The Role of Wireless Capsule Endoscopy (WCE) in the Detection of Occult Primary Neuroendocrine Tumors
Manuele Furnari1, Andrea Buda2, Gabriele Delconte3, Davide Citterio3, Theodor Voiosu4, Giovanni Ballardini3,
Flaminia Cavallaro3, Edoardo Savarino5, Vincenzo Mazzaferro3, Emanuele Meroni6
1) Department of Internal Medicine, Gastroenterology Unit, IRCCS, University of Genoa, Italy;
2) Gastroenterology Unit, Santa Maria Del Parato Hospital, Feltre, Italy;
3) Department of Surgery, Endoscopy and Gastrointestinal Surgery Units, Fondazione IRCCS Istituto Nazionale dei Tumori, Milan, Italy;
4) Gastroenterology Department, Colentina Clinical Hospital, Bucharest, Romania;
5) Department of Surgery, Oncology and Gastroenterology, Gastroenterology Unit, University of Padua, Italy;
6) Regional Hospital Beata Vergine, EOC, Mendrisio, Switzerland
Background & Aims: Neuroendocrine tumors (NETs) are a heterogeneous group of neoplasms with unclear etiology that may show functioning or non-functioning features. Primary tumor localization often requires integrated imaging. The European Neuroendocrine Tumors Society (ENETS) guidelines proposed wireless-capsule endoscopy (WCE) as a possible diagnostic tool for NETs, if intestinal origin is suspected. However, its impact on therapeutic management is debated. We aimed to evaluate the yield of WCE in detecting intestinal primary tumor in patients showing liver NET metastases when first-line investigations are inconclusive.

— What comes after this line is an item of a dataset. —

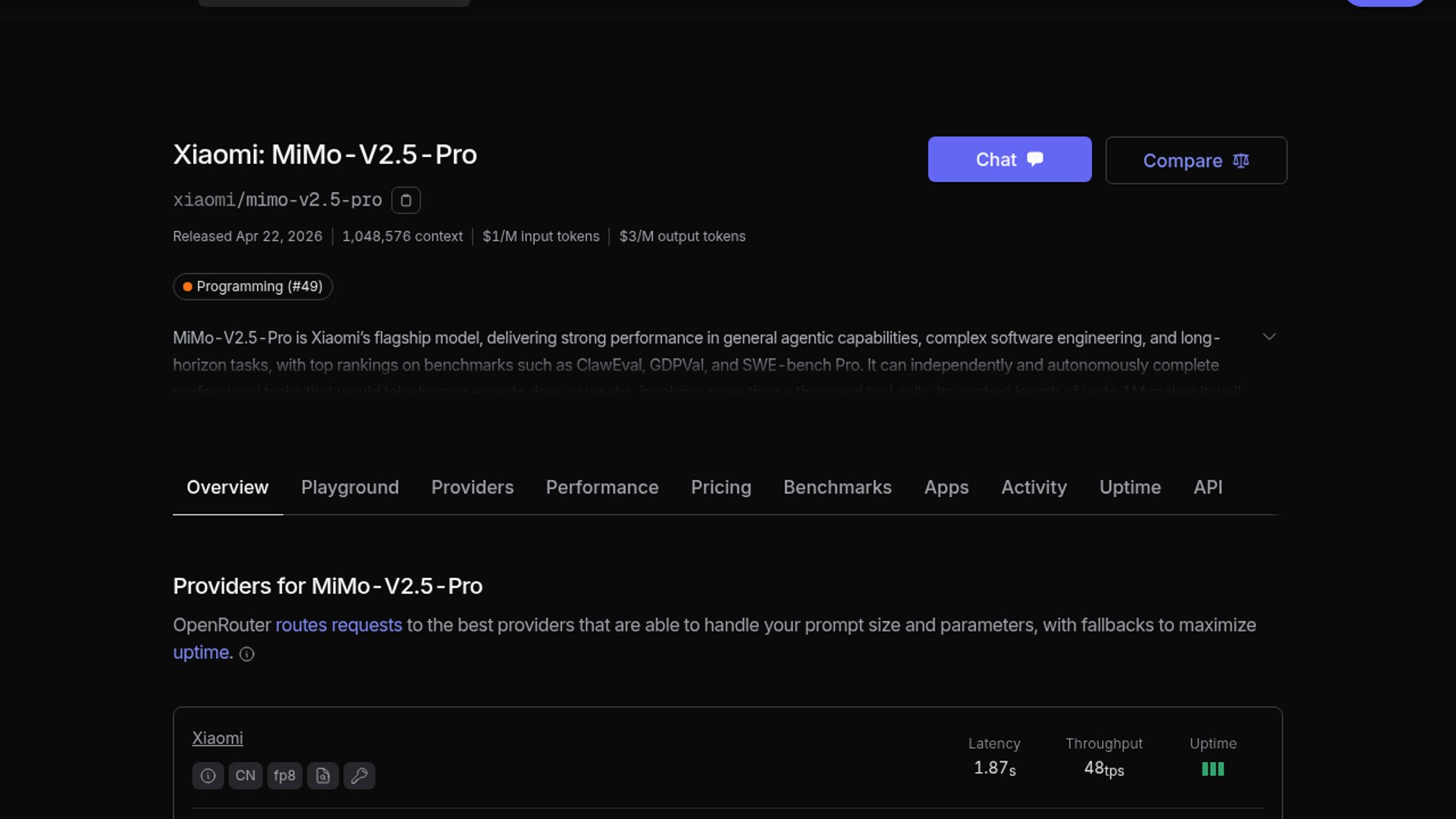The width and height of the screenshot is (1456, 819).
Task: Click the uptime hyperlink in description
Action: point(202,653)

Method: Twenty-four patients with histological diagnosis of metastatic NET from liver biopsy and no evidence of primary lesions at first-line investigations were prospectively studied in an ENETS-certified tertiary care center. Wireless-capsule endoscopy was requested before explorative laparotomy and intra-operative ultrasound. The diagnostic yield of WCE was compared to the surgical exploration.
Results: Sixteen subjects underwent surgery; 11/16 had positive WCE identifying 16 bulging lesions. Mini-laparotomy found 13 NETs in 11/16 patients (9 small bowel, 3 pancreas, 1 bile ducts). Agreement between WCE and laparotomy was recorded in 9 patients (Sensitivity=75%; Specificity=37.5%; PPV=55%; NPV=60%). Correspondence assessed per-lesions produced similar results (Sensitivity=70%; Specificity=25%; PPV=44%; NPV=50%). No capsule retentions were recorded.
Conclusions: Wireless-capsule endoscopy is not indicated as second-line investigation for patients with gastro-entero-pancreatic NETs. In the setting of a referral center, it might provide additional information when conventional investigations are inconclusive about the primary site.
Key words: wireless capsule endoscopy – non-functioning endocrine tumor – NET – diagnosis – diagnostic yield.
Abbreviations: DBE: double balloon enteroscopy; GEP-NET: gastro-entero-pancreatic neuroendocrine tumor; GI: gastrointestinal; ENETS: European Neuroendocrine Tumor Society; NET: neuroendocrine tumor; SSRS: somatostatin receptor scintigraphy; WCE: wireless capsule endoscopy.